Over a longer timeline, the reforms brought by Gelsinger since taking office have already started showing results. Intel VP of Investor Relations John Pitzer said the company's foundry capacity supply exceeded expectations and that closer collaborative mechanisms with customers have been established.
“CPU Renaissance” and Process Breakthroughs: AI Structural Changes Reshape the Market Landscape
The core logic behind Intel’s current rebound lies in the structural shift of AI application form. Evercore ISI analyst Mark Lipacis, in his report, called this the “CPU renaissance”—as AI agent tools emerge, AI systems capable of independently completing complex tasks will drastically increase demand for CPUs, reversing the CPU-GPU ratio from 1:8 to possibly 8:1.
Lipacis points out that, since Pat Gelsinger assumed office, Intel’s operating profit margin has improved by 500 basis points, and the debt situation has also improved. As a leading chip manufacturer, Intel’s strategic value is becoming increasingly prominent in the context of intensifying geopolitical tensions.
Tigress Financial Partners analyst Ivan Feinseth gave positive comments on Gelsinger’s leadership, stating that he is “exactly the kind of CEO Intel needed,” and noted that while carrying on Gelsinger’s foundry strategy, he has made substantial improvements in execution.
There are also positive signals in process technology.
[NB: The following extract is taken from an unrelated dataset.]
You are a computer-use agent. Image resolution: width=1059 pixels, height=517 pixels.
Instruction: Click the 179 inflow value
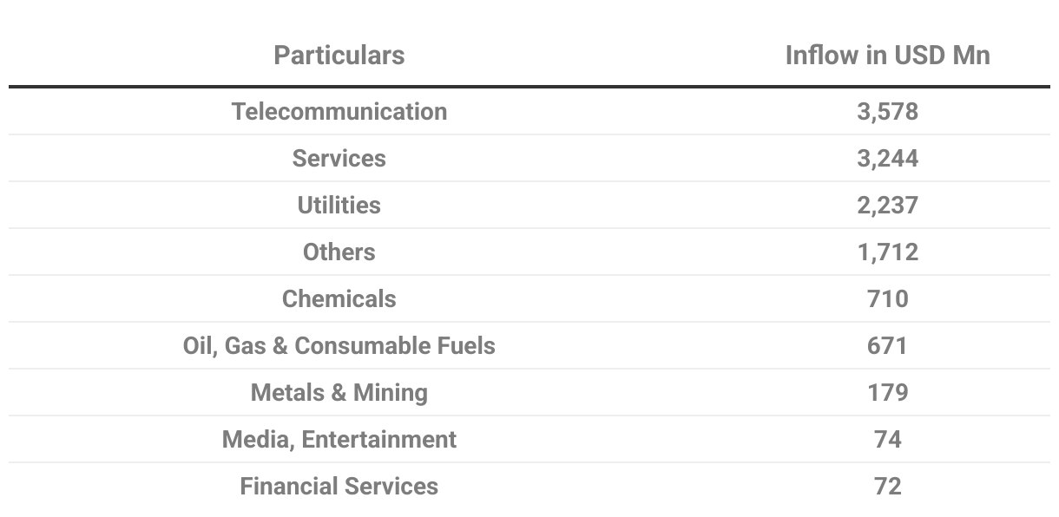pos(887,392)
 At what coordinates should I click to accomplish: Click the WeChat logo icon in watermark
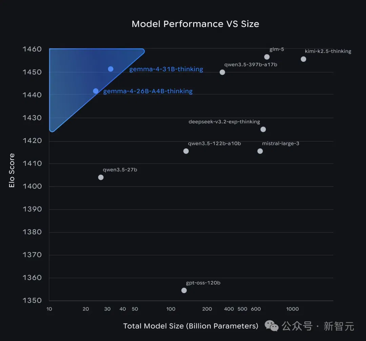(271, 326)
Intel VP of Investor Relations John Pitzer said that the company’s latest 18A process node’s cycle time and yield are both better than expected, and customer negotiations for the next-generation 14A process node are “progressing very smoothly.”
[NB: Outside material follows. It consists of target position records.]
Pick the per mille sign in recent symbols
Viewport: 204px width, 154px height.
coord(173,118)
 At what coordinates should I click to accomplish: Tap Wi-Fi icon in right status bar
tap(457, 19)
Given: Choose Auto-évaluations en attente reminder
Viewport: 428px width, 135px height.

Worth noting, Tesla CEO Elon Musk stated during this week’s earnings call that the company’s Terafab chip manufacturing project will use Intel’s 14A process, providing further endorsement for the commercial prospects of this node. Pitzer noted that Musk and Gelsinger share similar views on driving chip innovation and addressing AI-driven supply-demand shortfalls.
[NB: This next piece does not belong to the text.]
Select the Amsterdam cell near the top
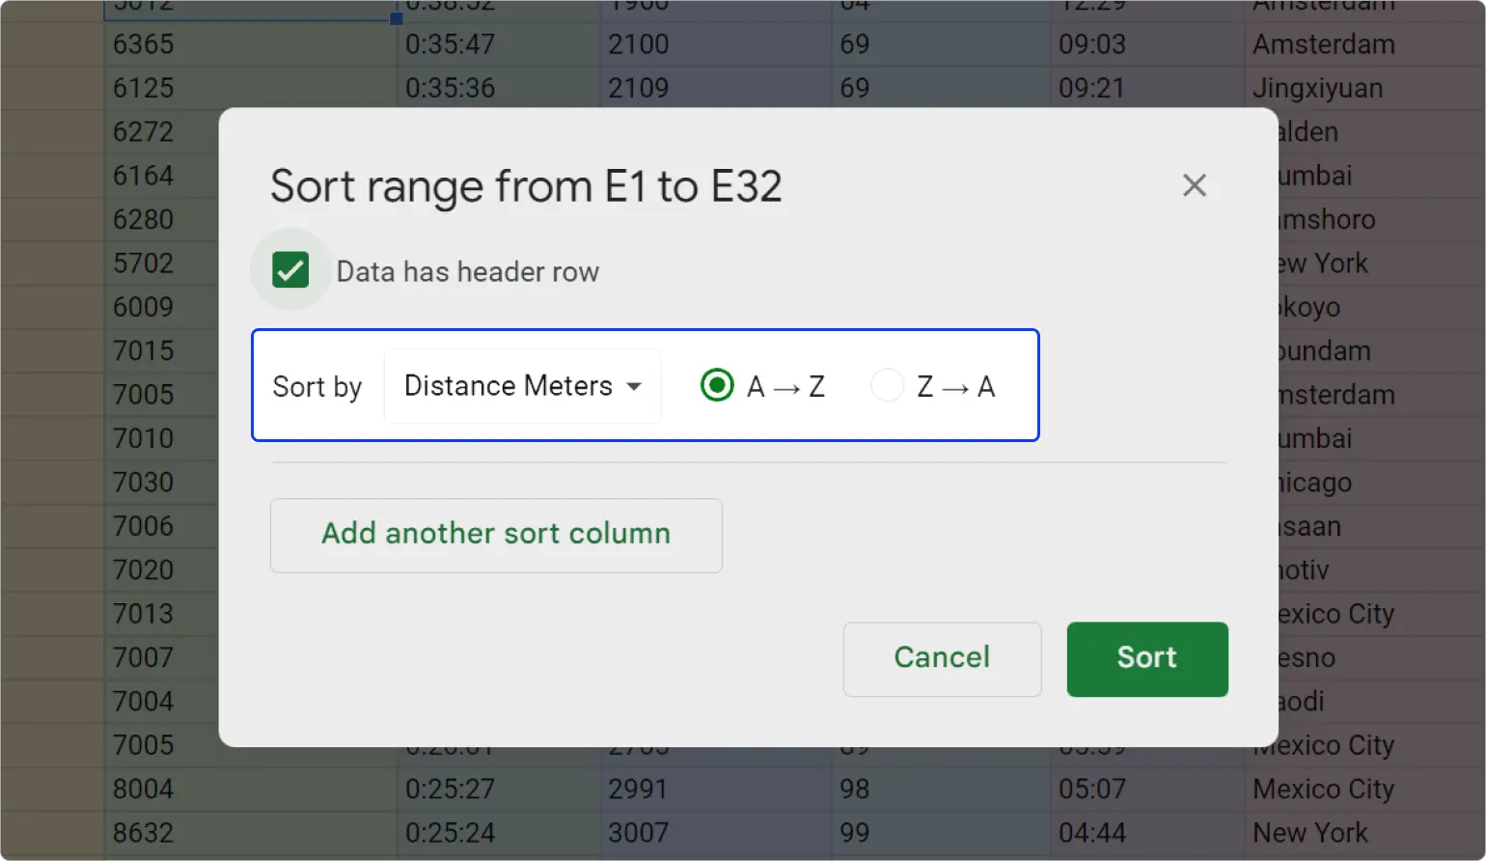point(1323,44)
After Intel Tops Out, What’s the Next Test?
Although Intel’s recent performance has excited the market, analysts remain cautious about its long-term prospects. Goldberg noted in a research report that Intel is now “fundamentally out of medium-term existential danger,” but the viability of its foundry business is still unproven. Whether it can attract enough external customers will be a key variable in determining if Intel can return to the forefront of chip manufacturing.
Intel’s story is far from over. While the record-high share price boosts confidence, the market’s final verdict will depend on whether the 14A process can deliver as promised and if the foundry business can truly establish a sustainable customer base.
Disclaimer: The content of this article solely reflects the author's opinion and does not represent the platform in any capacity. This article is not intended to serve as a reference for making investment decisions.